Интересуются, да, много, играют. Учеников у меня много. Для некоторых, возможно, умение играть на гитаре престижно и повышает их статус, а некоторым просто нравится музыка. Умение что-то делать «повышает акции» ребенка в своем коллективе. И самое главное, музыка – это дорога откровений, новых горизонтов. И это язык общения, часто более сильный, чем произнесенное или печатное слово.

 

Я уплываю, и время несет меня с края на край

Фото: Александр Симушкин
Фото: Александр Симушкин

– Олег, оглядываясь на свой путь, чтобы ты сделал по другому?

Есть такие люди, которые говорят: — «Я ни о чем не жалею». Я абсолютно не такой. Я жалею о тысячах вещей. Именно своей жизни.

Во-первых, я бы посоветовал всем «не тянуть резину». Решительней заниматься своим делом. Это мужчинам, им все-таки надо делом заниматься. Нужно выяснить, что ты реально можешь, только очень и очень трезво, и честно перед собой, понять, в чем твои способности. Не какую-то модную профессию выбирать, потому что все хотят быть музыкантами, я же говорю, что это вредная профессия. Если у вас есть призвание – тогда занимайтесь, если нет – бегите от нее (это не значит бросить музыку, она должна оставаться в жизни, но не как профессия)! Или все хотят быть фотографами, особенно девчонки. Это просто мода.

Женщинам — выбрать надежного спутника жизни. У женщин свой путь. Я не сторонник феминизма. Женщине для нормальной жизни достаточно ощущения любви. Хотя, конечно, многие будут спорить и указывать на исключения, но исключения они и есть исключения.

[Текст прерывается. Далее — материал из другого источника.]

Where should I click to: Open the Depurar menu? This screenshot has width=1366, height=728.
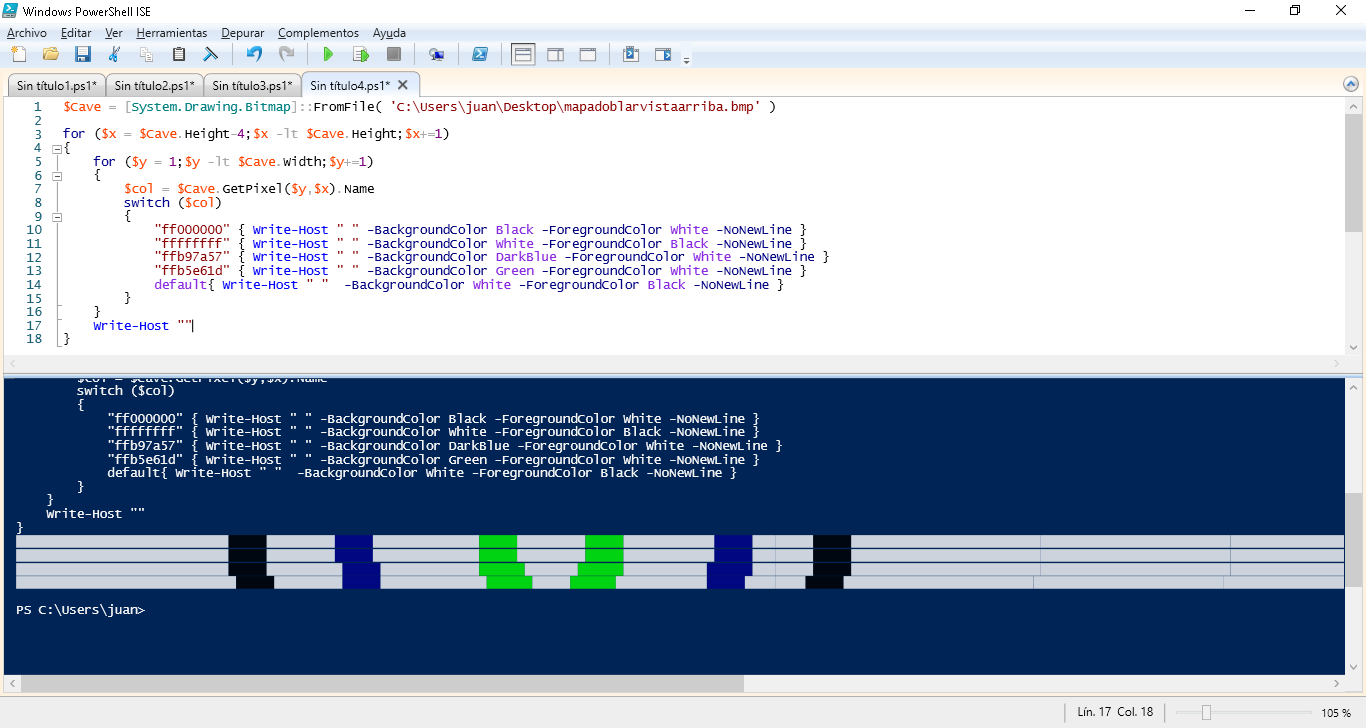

А для мужчин — нужно быстрее разобраться со своими талантами. Обычно человек понимает, что у него хорошо получается. И скорее всего, в этом у него и есть талант. На этом пути, скорее всего, и будет счастье и самоуважение. Если что-то конкретно не получается, допустим, ну не штангист ты, ну не пытайся ты эту штангу поднимать. Мужчине надо ощущать, где верх, где низ, где право, где лево, объяснить этот мир, и найти свою систему координат, чтобы устойчиво стоять и давать устойчивость близким.

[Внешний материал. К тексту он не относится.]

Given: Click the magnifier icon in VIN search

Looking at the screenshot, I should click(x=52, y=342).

Не нужно сходиться с чужими людьми. Нужно уметь отказывать и отказываться. Соблазны часто отправляют человека на штрафной круг, как в биатлоне. Ясно, что надо делать правильный выбор, но как его делать, это всегда, конечно, непросто. А музыкант, или художник, он в таком ореоле всегда, люди иногда прибиваются не к нему, а к музыке, которую он делает.

 

– Олег, а ты от музыки… не устал?

Да, иногда это утомляет. У меня друг один есть, талантливый музыкант, с абсолютным слухом, играет все на свете, он, например, от музыки устает, он ее начинает ненавидеть. Чтобы не устать от музыки, ее нужно сделать инструментом преодоления драмы жизни, которая у нас всегда присутствует, и тогда ты от нее не устанешь никогда, потому что это будет инструмент твоего спасения, и спасения мира. И тогда песня «Yesterday», 500 раз исполняемая, каждый раз будет как новая.

Человек — творческое существо, абсолютно свободное…

На этом пленка обрывается…

 

Интервью к публикации подготовил Денис Коньков.